By 1966, Eddie Fisher's chart performance had waned. Mainly due to his drug use, financial problems, and scandals, although he could still score minor pop hits. The year had seen no hits for Fisher, and Dot Records eventually dropped him. Despite these failures, his longtime label RCA Records signed him once again. His last single of 1966 was titled "Games That Lovers Play", and it returned him to the pop and easy listening charts soon afterwards. Subsequently, Fisher recorded an album with the same name, arranged by Nelson Riddle and Eddie Samuels as the pianist.
== Chart performance ==

The lead single, "Games That Lovers Play", debuted on the Billboard Hot 100 chart on October 29, 1966, and peaked at number 45 during a nine-week stay on the chart. The song spent a week at number two on the magazine's Easy Listening chart, during its 14-week stay.
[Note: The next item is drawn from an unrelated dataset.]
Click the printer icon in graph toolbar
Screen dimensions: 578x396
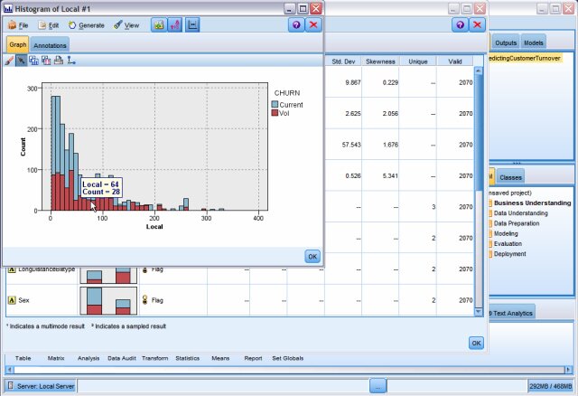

It reached number 41 on the Cashbox singles chart and stayed on the chart for nine weeks.

Games That Lovers Play debuted on the Billboard Top LPs chart in the issue dated November 26, 1966, and remained on the chart for ten weeks, peaking at number 72. It debuted on the Cashbox Top 100 Albums chart in the issue dated November 26, 1966, remaining on that chart for a total of eight weeks and peaking at number 70. It was his best selling album. The album debuted on the Record World 100 Top LPs chart in the issue dated December 3, 1966, and remained on the chart for ten weeks, but was ranked much higher at number 53.

== Reception ==

The initial Cashbox review said that the album was a "warm and tender offering of tunes from Eddie Fisher", and stated that it "Should go well with the artist’s fans." Record World stated that "Fisher releases an album of beautiful songs. And he sings them beautifully." Noting that "the old and new are here in a mixture of 'Yesterday,' 'You're Devastating,' 'How Insensitive,' and 'Where's that Rainbow?'". Billboard magazine believed that Fisher was "at his best and enhanced further by the superb arrangements of Nelson Riddle," with the LP. They described the material as "an exceptional array of current pop tunes adding to the programming and sales potential."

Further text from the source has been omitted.